= Rosario Ponce López =

Peruvian murder suspect

Rosario Ponce López (born 6 October 1986) was a university student at the Agraria University in La Molina, Lima, Peru. On April 4, 2011, during a field trip to Colca Canyon, she and her boyfriend, Ciro Castillo Rojo got lost. She was found alive on April 13, 2011 but her boyfriend was not with her. After an intensive search, a body was found on October 16 in a deep ravine in the area where Rosario had indicated Ciro was likely to be. On October 26, 2011, the body was officially determined to be that of Ciro and that the cause of death had been severe traumatic shock due to a fall.

==Investigation==
According to the District Attorney of Arequipa, Rosario Ponce is the prime suspect in the case and additional interviews with the DA have been scheduled. One of the facts of the case is that Ciro was walking without his sneakers at the time of the fall, which has aroused suspicions of foul play. Personnel from the Lima Branch of Homicides began searching for those sneakers on November 8, 2011.

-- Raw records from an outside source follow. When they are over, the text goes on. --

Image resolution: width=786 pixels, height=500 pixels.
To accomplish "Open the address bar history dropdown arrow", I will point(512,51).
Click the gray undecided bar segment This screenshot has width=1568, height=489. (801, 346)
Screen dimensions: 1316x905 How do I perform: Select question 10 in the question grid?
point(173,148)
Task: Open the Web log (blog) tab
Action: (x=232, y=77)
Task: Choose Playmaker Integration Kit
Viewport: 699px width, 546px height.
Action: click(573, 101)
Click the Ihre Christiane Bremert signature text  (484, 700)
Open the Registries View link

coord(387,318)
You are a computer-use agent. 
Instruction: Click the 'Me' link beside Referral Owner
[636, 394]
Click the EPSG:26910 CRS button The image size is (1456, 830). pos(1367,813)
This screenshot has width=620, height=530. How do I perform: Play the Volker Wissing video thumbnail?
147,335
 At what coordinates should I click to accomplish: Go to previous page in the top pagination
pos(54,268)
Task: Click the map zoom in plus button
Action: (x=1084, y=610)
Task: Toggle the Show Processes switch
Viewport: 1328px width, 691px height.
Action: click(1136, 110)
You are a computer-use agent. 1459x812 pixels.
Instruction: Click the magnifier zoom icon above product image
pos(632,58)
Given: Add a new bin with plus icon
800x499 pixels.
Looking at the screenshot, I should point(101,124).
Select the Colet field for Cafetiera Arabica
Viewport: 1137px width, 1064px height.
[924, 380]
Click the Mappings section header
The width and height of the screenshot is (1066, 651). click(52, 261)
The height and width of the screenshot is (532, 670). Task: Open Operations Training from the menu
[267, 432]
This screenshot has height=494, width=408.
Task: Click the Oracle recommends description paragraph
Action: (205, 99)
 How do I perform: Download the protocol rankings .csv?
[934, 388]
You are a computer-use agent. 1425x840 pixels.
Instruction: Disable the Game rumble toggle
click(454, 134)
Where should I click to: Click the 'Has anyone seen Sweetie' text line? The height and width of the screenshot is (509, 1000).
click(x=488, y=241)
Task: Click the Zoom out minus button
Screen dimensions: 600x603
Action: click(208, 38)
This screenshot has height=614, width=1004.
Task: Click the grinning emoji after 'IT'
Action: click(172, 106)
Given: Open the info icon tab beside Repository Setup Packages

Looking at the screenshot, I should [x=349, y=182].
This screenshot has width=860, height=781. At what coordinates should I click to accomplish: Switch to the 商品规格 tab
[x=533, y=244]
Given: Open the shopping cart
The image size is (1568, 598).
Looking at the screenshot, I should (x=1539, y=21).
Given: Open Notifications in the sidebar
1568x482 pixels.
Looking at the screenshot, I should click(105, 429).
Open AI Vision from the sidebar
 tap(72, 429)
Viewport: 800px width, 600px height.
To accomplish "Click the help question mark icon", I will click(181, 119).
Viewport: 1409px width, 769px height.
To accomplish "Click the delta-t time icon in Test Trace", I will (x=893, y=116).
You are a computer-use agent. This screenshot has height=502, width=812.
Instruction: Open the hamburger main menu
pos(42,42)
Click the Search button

The autopsy results indicate that Ciro did not die immediately following his fall, rather that he likely suffered for some 8 hours before death overtook him. As a result of the fall he fractured his arm, collarbone, skull and four ribs on the right side of his body. The forensic results showed that Ciro must have fallen on his own without the interference of third parties. His garments were torn, and his personal effects (scarf, cap, and lighter) were scattered, which supports this theory. If Ciro had been pushed or thrown, the lesions would have been more traumatic. "From such a height, one literally bursts," the report indicated. In a similar vein forensic experts met with District Attorney Rosario Lozada in early January to formally ratify that Ciro died "due to an accidental fall."

The final forensic report of the Ministry of the Public was released in mid-March 2012 confirming that Ciro died of a slip "due to not carrying adequate equipment for his trip through the Arequipan valley" and "the absence of lesions in other regions of the body, such as the thorax and legs, discard the hypothesis of...free fall." However the report did confirm the presence of hairs from another person or people on his jacket, T-shirt, pants, and undergarments. Hairs are being checked against the hair of 11 witnesses, including Rosario Ponce.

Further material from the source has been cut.